It has been
little while since my last post, and for good reason! I have been busy . . . so
much has happened but here are the highlights:
Junior, as in
PRIMARY, science is fantastic. Loving it. For those of you who follow my posts
and remember way back when I had to make the decision about Primary or
Secondary training and then kinda reluctantly going with Secondary and wishing
I had done primary or College level – well, funny that! Not only do I have a
primary science class to teach but I have a mixed level/age /cultural ESOL
class that has College aged students in it. Someone up above is looking out for
me.
The Primary
Level Science Class is a bit of an experiment, for the lack of another
description, and with “high stakes” for the school. After being told how very
important it is about, ohhh, lets see, one billion times (an obvious
exaggeration but you get the picture), I just said “it is no use telling me
over and over what high stakes it is. I can perform like a monkey and entertain
in only the way I know how. They either like it or they don’t”. With that, I
shrugged off the stress and pressure and got on with the goal of teaching
science. I can only do what I can do the way I do it. Adding more pressure and
seriousness will not make me perform or take any more seriously my position. So
far, it is all going well.
The students
loved the first class about Superman Science, the second about Polarity,
Magnetism and Gravity and eating sweets in outer space. Last week the class
made snot and we talked bogeys, giant snails and beautiful, lovely, sticky phlegm. All received very
positive reviews and feedback. However, I am rather surprised there haven’t yet
been any negative comments from this week because I know that at least one
student this week didn’t really enjoy the CSI lesson I prepared. Still, the
students are great and really press for some hands on blowing things up! They
make me laugh. Every week they turn up with the suggestion of making things
explode. I must find something like that to do that wont fall outside the
safety rules or make parents fret. I suppose the good old mentos and coke trick
would do!!!!
ESOL is great
but I find I am constantly banging my head in to a wall trying to find anyone
to take any responsibility for it, the attitude of students towards it and the
insignificant nature of it that some teachers seem to hold. It was only last
week that, finally, students started arriving in class ready to work. It has
been a very long and drawn out battle convincing students that they are in fact
representative of a bilingual population that will one day rule the world – or
near enough. They came to class with the attitude that ESOL is a place to veg
out, play games, text, phone, chat, sleep or anything else other than learn
English! No wonder when all they did, so they tell me, in class last year was
sit and copy passages out of books. What a damn insult to students/kids that already feel they are in
ESOL because they are failures. It makes me sick to know this was their experience
and thoughts about themselves. This cannot continue.
Teachers
commented that nothing was ever done in ESOL. So, no wonder teachers think it
is ok to take headsets, data projectors, resources and remotes from ESOL if
they do not rate it and used ESOL as a dumping ground for kids they didn’t want.

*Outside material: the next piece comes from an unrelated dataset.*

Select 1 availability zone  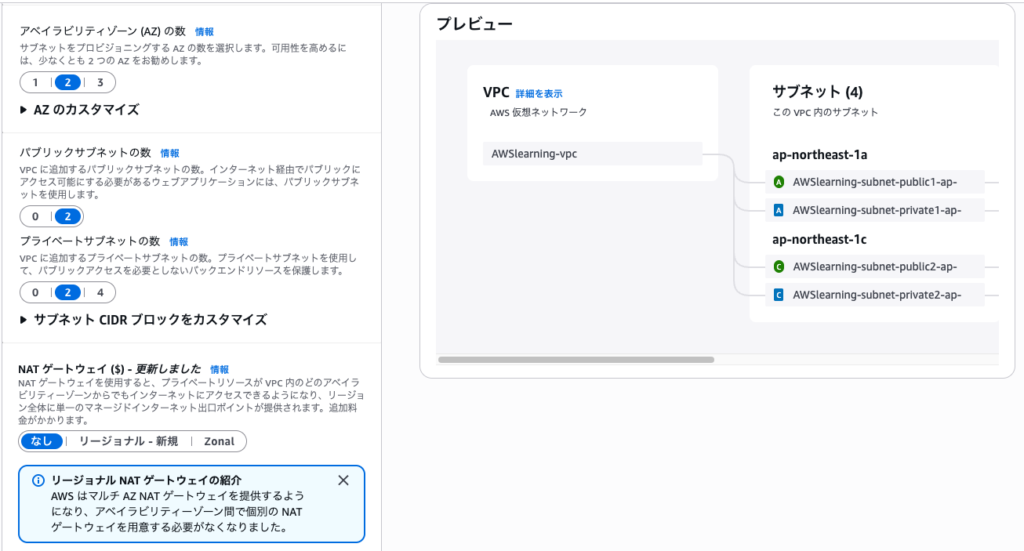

A teacher relieved for me last week and commented that it was the best ESOL
class she had ever relieved because previously all she did was sit and watch
the kids copy sentences from books. I left her a lesson plan for spelling, pair
work, group work, reading, and dictionary work and sentence structure. I hate
to diss the person before me but why the heck she was teaching ESOL escapes any
comprehension because it seems from both student and teacher perspectives; no
teaching of any kind was going on. I wonder if management actually know the
extent of the damage.
After being
shunted from one department to another I have taken the bull by the horns and
decided to implement Unit Standards myself. Of course, I have set out feelers
to those more experienced who will be able to support me with this and guide me
through the processes. In the meantime I plan to work on CV design with
students in ESOL to highlight their skills and abilities and to start building
up some confidence they lost by believing they were in ESOL last year because they
are ‘dumb’, or ‘stupid’ or as one
student told me ‘a loser’. Doesn’t it make you mad!
All in all tho,
loving teaching. I love being in the classroom. I love the kids, even the
stroppy ones who answer back and refuse to budge when asked to. I like them all
regardless and the different challenges they give me. I hope they get as much
out of me as I do them. So, all in all, finding my feet and stumbling my way into
teacherdom quite nicely so far. Love the school, the leadership, the philosophy
and support. All good. I just have to keep working on building up student
confidence and belief in themselves and wipe away this idea that ESOL is some
kind of drop-out center for thickos. ESOL students are not only already talented due
to working on becoming bilingual but have many skills and abilities that are
simply not recognised by others, whether students or teachers. They are the
leaders of our future. Together, we will prove it.
In summary, junior science lesson are full of gross and yukkie items, but all super cool and funky! ESOL was used as a dumping ground for whatever reason by teachers and I am working hard so that this idea will be dispelled and ESOl students will be seen for who they really are - talented, skilled and able students who just need additional english language support.